**Task brief:** If a line in the entries below holds the string "gear", copy it.
(Beginning of Material for this exercise)
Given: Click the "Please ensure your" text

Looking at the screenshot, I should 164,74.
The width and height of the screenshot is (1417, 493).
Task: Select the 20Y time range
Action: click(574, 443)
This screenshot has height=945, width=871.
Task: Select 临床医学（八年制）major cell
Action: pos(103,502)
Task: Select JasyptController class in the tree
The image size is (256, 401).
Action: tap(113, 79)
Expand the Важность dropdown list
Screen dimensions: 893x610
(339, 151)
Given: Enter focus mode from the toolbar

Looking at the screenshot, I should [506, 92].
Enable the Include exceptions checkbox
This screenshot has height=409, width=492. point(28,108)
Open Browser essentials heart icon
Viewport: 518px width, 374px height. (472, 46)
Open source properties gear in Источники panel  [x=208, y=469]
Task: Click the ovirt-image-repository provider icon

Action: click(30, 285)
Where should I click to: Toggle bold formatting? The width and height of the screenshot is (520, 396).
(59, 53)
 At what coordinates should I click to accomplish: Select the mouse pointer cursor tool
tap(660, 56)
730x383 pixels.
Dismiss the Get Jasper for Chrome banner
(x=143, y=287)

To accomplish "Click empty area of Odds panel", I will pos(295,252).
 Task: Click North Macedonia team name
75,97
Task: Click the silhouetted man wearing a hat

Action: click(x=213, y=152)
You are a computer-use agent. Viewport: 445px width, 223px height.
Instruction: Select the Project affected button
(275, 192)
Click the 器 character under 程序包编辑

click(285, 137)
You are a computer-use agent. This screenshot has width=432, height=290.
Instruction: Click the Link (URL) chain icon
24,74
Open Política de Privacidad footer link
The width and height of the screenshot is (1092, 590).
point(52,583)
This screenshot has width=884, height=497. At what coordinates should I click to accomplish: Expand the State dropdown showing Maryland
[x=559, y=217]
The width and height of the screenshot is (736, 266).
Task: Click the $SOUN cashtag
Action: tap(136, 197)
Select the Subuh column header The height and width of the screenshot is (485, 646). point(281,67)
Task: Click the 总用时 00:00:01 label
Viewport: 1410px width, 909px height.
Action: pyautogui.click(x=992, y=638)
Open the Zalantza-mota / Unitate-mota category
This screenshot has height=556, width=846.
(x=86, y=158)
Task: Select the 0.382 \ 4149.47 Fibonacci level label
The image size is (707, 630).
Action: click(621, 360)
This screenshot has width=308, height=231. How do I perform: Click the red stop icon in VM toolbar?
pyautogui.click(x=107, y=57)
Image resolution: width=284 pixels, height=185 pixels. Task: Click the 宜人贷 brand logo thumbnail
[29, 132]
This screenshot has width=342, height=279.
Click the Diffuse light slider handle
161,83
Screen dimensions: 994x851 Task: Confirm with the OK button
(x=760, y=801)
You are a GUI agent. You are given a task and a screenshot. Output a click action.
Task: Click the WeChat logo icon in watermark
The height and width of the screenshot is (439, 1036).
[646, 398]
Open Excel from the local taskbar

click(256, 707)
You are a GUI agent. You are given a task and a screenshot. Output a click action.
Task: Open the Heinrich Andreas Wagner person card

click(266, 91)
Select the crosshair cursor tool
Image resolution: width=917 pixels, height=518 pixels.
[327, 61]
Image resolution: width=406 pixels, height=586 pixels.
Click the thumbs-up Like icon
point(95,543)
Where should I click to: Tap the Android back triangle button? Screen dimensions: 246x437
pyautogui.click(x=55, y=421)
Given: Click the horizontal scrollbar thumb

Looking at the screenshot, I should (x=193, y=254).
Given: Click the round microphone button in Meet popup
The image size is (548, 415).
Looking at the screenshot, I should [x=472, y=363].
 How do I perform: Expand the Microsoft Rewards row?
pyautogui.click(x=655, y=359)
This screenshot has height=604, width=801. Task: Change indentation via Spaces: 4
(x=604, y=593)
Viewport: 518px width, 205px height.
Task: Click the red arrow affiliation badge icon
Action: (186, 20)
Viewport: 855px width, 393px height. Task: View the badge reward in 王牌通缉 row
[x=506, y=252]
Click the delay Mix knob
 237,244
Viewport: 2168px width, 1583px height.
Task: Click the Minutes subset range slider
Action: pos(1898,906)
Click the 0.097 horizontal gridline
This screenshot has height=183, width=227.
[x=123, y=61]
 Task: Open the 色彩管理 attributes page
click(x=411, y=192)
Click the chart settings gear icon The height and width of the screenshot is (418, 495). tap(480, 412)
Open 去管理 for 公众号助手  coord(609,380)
(End of Material for this exercise)
**Exercise response:**
Open source properties gear in Источники panel  [x=208, y=469]
Click the chart settings gear icon The height and width of the screenshot is (418, 495). tap(480, 412)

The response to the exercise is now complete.